Hospitals across the country all experienced the same scenario and tried to access the same sedatives, causing supplies to run low. Now, on top of dealing with high numbers of patients and complex cases, pharmacists were facing shortages of criticial drugs.

“In the beginning, those of us in critical care were trying to solve these problems in isolation and not recognizing that another site was dealing with the same thing,” says Burry. “That led to a group of us working together to deal with the issue on a provincial level and ultimately led to research to test new strategies to manage it.”

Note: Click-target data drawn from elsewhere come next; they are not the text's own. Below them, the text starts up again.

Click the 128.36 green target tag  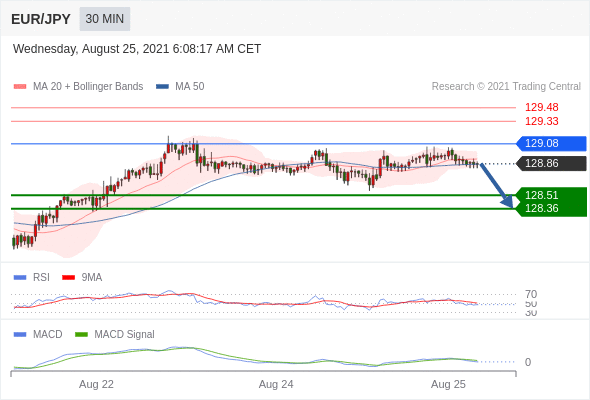click(551, 208)
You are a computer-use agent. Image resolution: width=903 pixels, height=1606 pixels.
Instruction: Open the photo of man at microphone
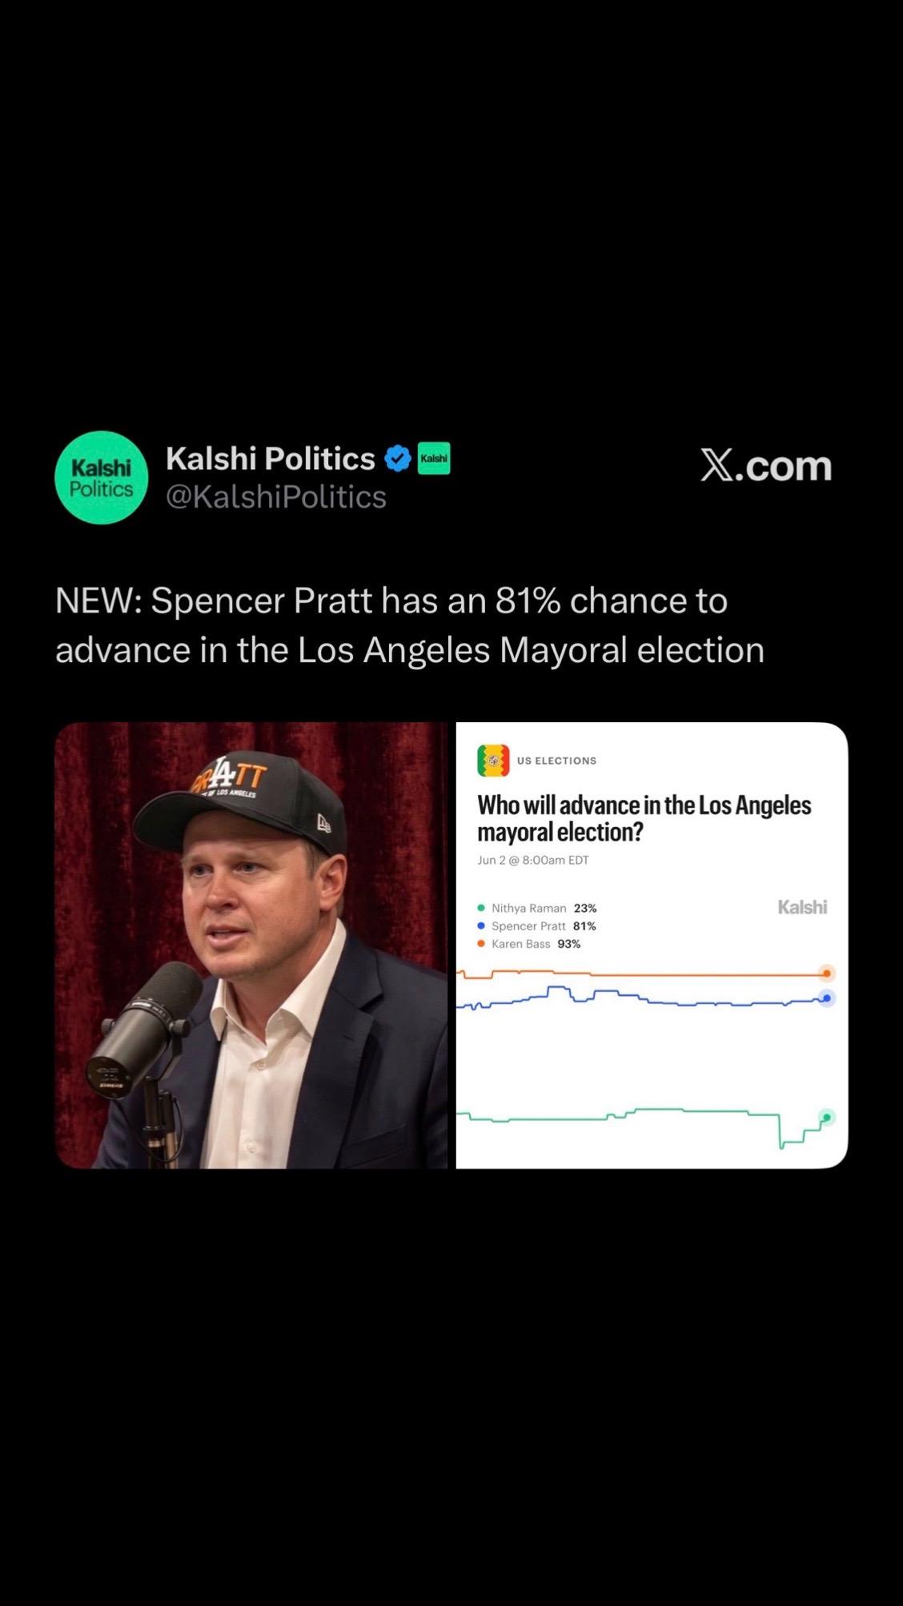point(251,946)
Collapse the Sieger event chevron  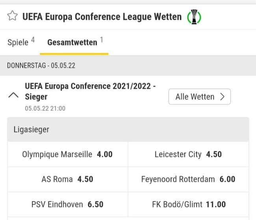click(13, 96)
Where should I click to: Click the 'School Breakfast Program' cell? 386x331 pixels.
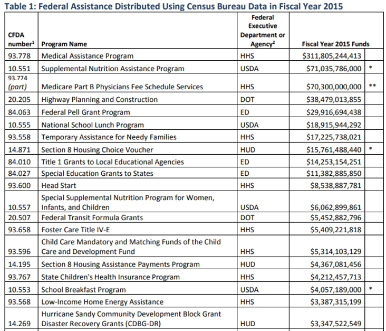pyautogui.click(x=84, y=290)
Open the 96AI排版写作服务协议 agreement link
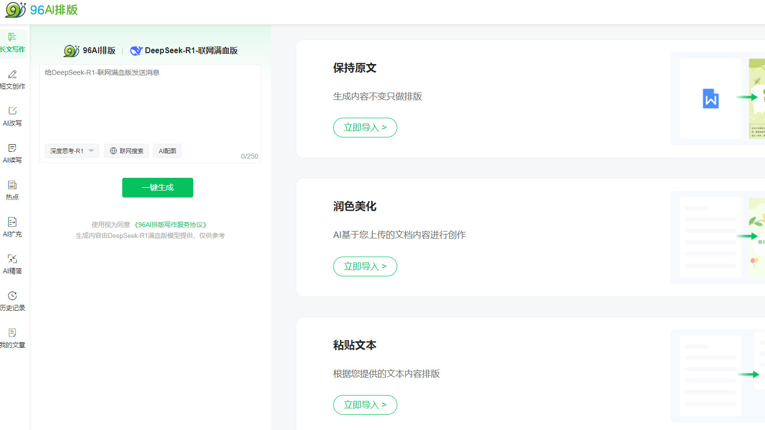 (171, 225)
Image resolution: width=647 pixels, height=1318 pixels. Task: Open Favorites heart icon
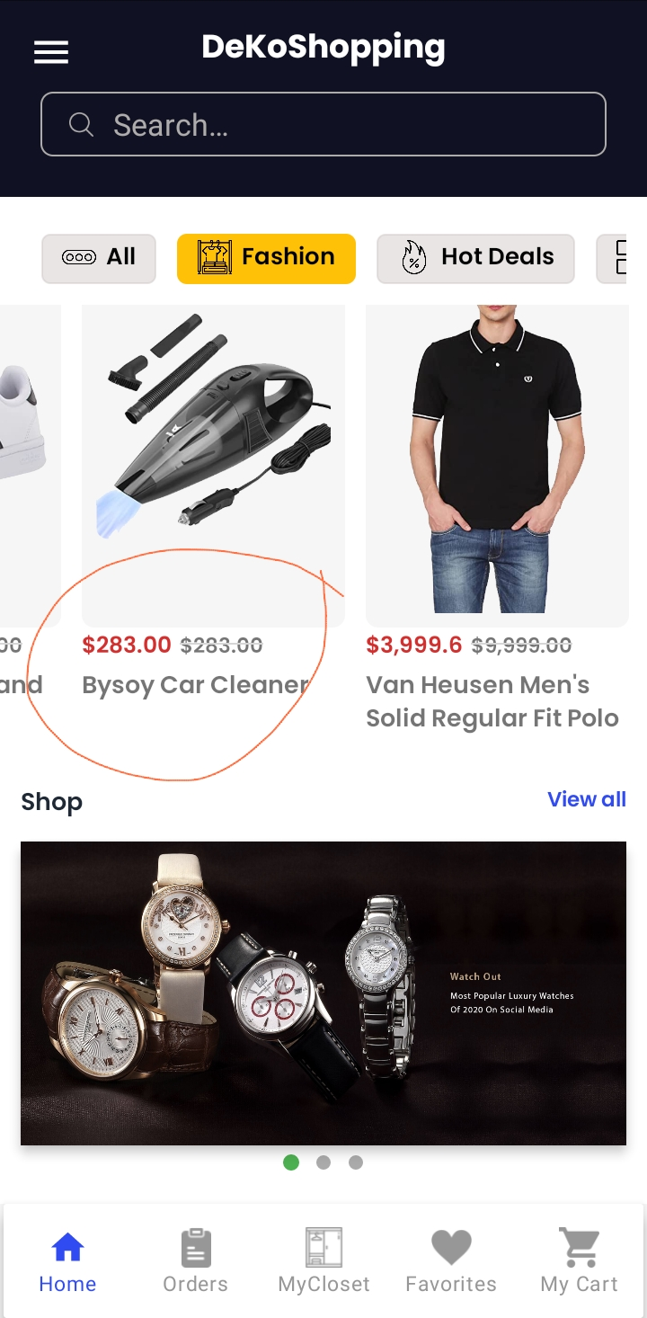click(451, 1247)
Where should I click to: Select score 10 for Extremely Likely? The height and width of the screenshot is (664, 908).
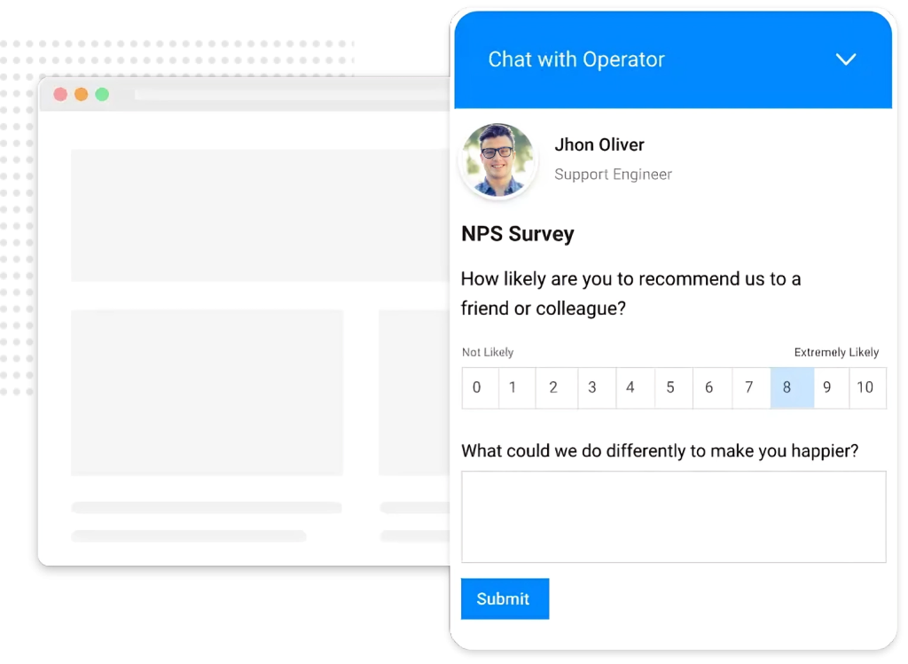(867, 387)
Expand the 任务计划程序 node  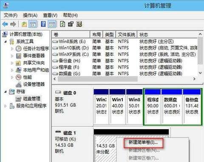pyautogui.click(x=12, y=49)
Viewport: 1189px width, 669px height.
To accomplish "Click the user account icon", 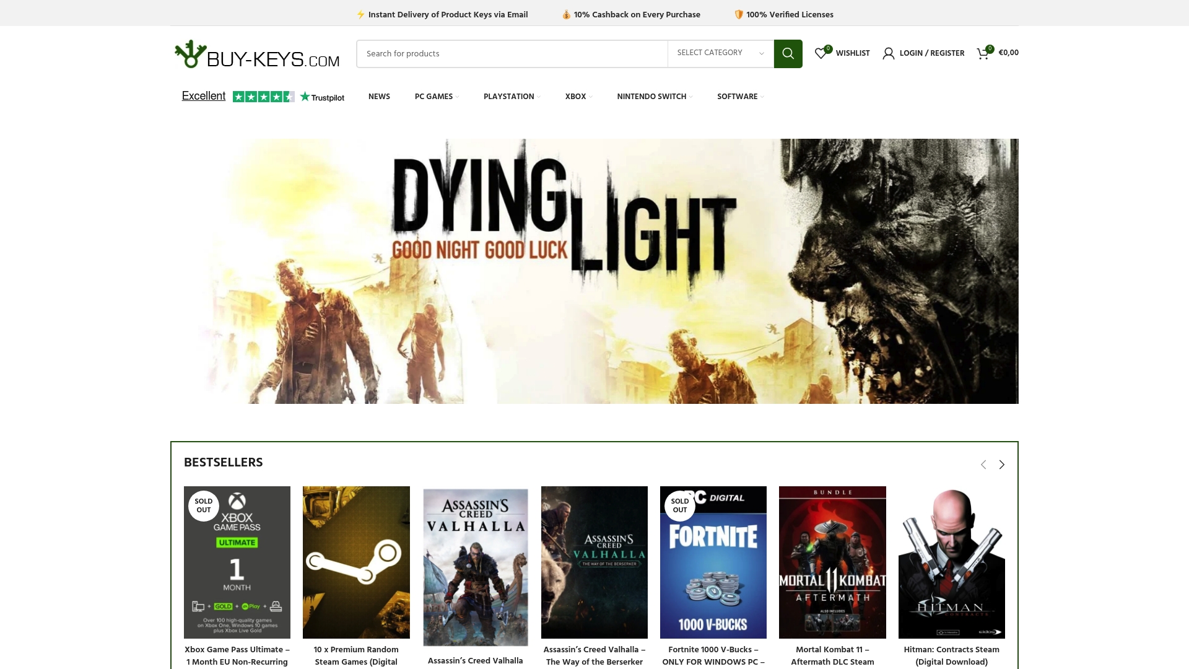I will [888, 54].
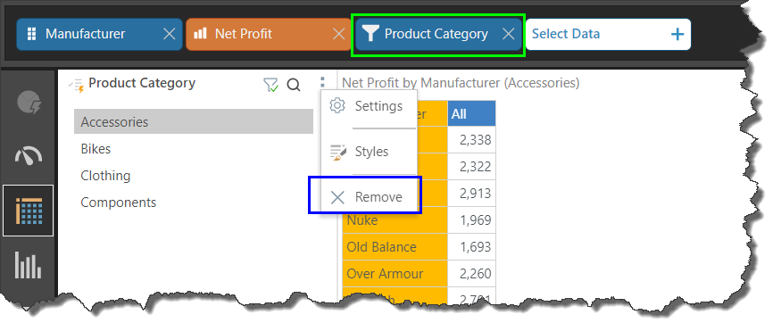Click the All column header in grid
The height and width of the screenshot is (331, 781).
click(471, 114)
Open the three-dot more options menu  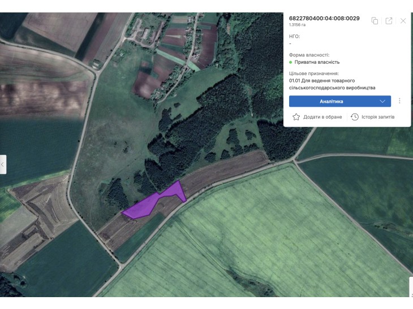399,101
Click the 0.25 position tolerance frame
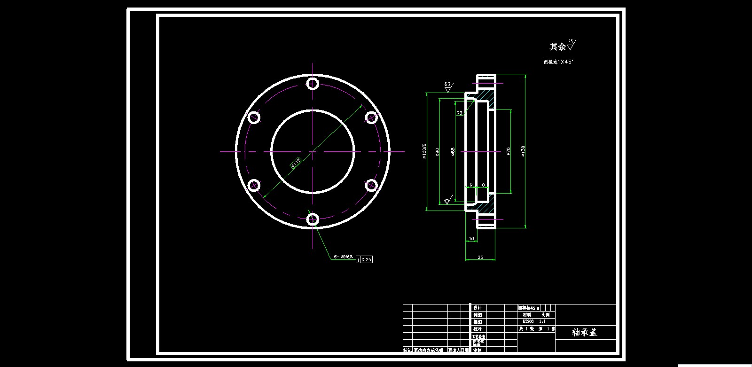 pos(365,259)
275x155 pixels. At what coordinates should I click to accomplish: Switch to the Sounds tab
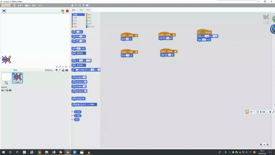[x=88, y=10]
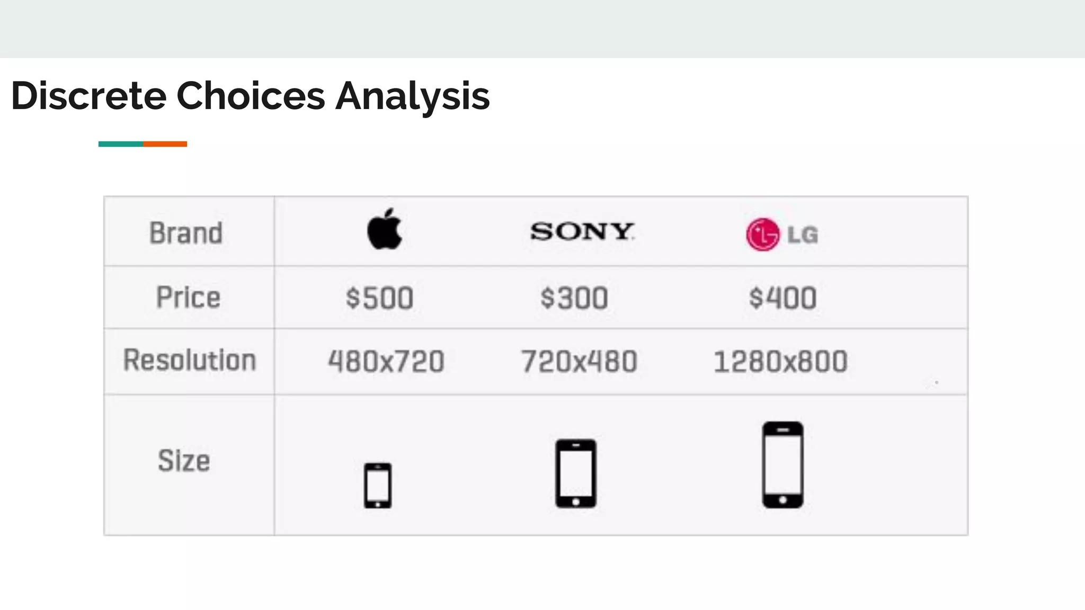Click the $500 price value
This screenshot has height=610, width=1085.
coord(379,298)
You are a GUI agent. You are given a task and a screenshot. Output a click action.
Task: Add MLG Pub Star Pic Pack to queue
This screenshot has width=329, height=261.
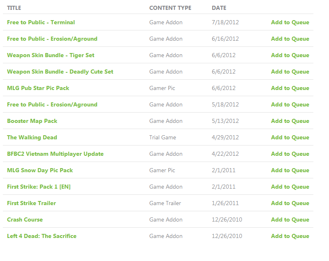pyautogui.click(x=290, y=88)

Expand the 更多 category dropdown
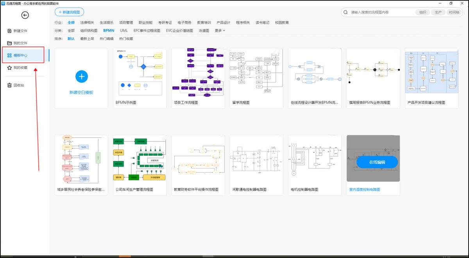pos(220,30)
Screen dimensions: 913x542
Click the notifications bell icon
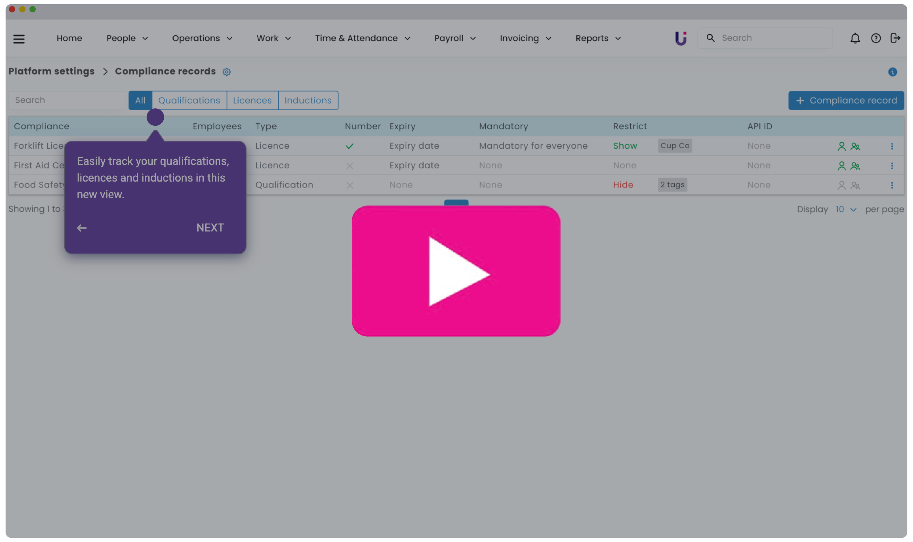[855, 38]
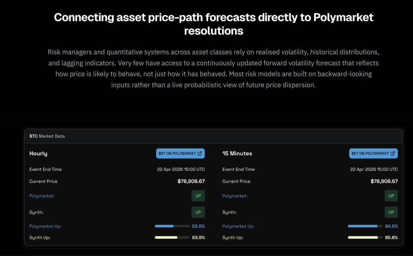Screen dimensions: 413x256
Task: Click 15 Minutes Polymarket Up progress bar
Action: click(x=365, y=226)
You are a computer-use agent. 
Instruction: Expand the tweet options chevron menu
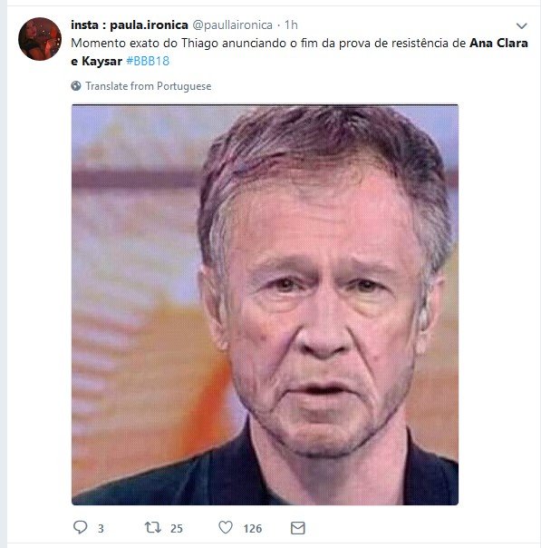coord(521,25)
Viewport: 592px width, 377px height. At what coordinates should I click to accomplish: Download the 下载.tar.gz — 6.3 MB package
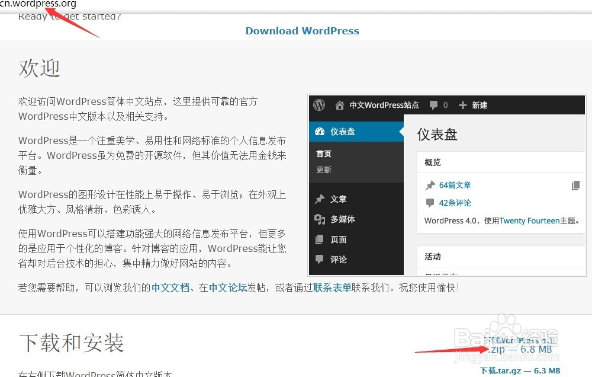point(519,370)
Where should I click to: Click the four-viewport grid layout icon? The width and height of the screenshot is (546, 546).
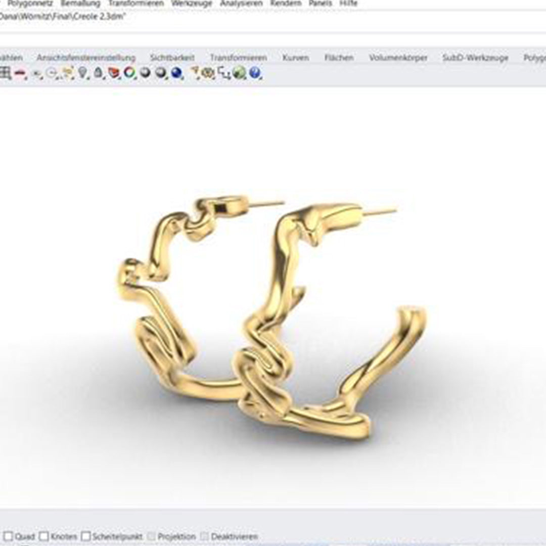[5, 73]
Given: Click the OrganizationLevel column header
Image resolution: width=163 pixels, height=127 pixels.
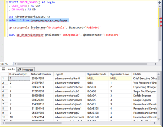Looking at the screenshot, I should (120, 74).
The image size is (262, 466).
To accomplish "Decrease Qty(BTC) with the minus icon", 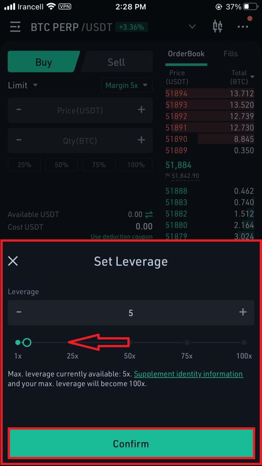I will [x=19, y=140].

Challenges in patient care leads to new clinical trials

At a time when Burry’s clinical work was busier than ever, research opportunities were also growing rapidly. She worked closely with multi-disciplinary teams to develop research proposals to study potential solutions to the drug shortages they were facing in the ICU – two of which were successful. As a co-investigator, Burry brings a valuable pharmacy perspective to research examining alternatives to traditionally used intravenous sedatives for patients on ventilators.

One trial, led by Angela Jerath and Brian Cuthbertson from Sunnybrook Health Sciences Centre and U of T’s Faculty of Medicine, as well as Claudio Martin and Marat Slessarev from London Health Sciences Centre, will compare inhaled gases typically used in the operating room to intravenous sedatives for COVID-19 patients on ventilators. Inhaled sedatives are not used outside of operating rooms in North America, but are cheap, widely available and reduce lung inflammation and improve oxygen levels. 

“We know the way in which we sedate people, the drug we select, how we do it and how long we do it can all impact how long they spend with us and their overall recovery,” says Burry.

The trial is receiving more than $2 million from the Canadian Institutes of Health Research (CIHR) COVID-19 Rapid Response Competition.

“While the trial may be COVID-centric, it addresses issues we can apply far beyond this pandemic. This is valuable work because it has the ability to improve patient care, but also deal with drug shortages and issues without compromising patient care,” says Burry.

The second clinical trial, funded through a McMaster Medicine Associates Innovation Grant, is led by Alison Fox-Robichaud at Hamilton Health Sciences and James Downar at the Ottawa Hospital. It is examining whether adding the old beta-blocker propranolol to standard sedation regimens reduces the amount of primary sedative required, another approach to decrease the consumption of essential sedatives.

As Burry reflects on the challenges of the last several months, she says she is proud of the work that she has done serving both her patients and her profession through participating in the new research projects and the professional working groups.

“Access to drugs is an important part of disaster management and I’m proud to have contributed to guidelines and protocols that have helped in this pandemic,” she says. “I’ve been given some good opportunities to be part of championing work that we’ve published about supply shortages.

“Despite all the challenges of COVID, I’ve made new connections, built new research networks and learned to do things more quickly and efficiently. The research we are doing may improve treatment for COVID-19 and should lead to shorter ICU stays and improved outcomes. Some positive things have come out of the last few months.”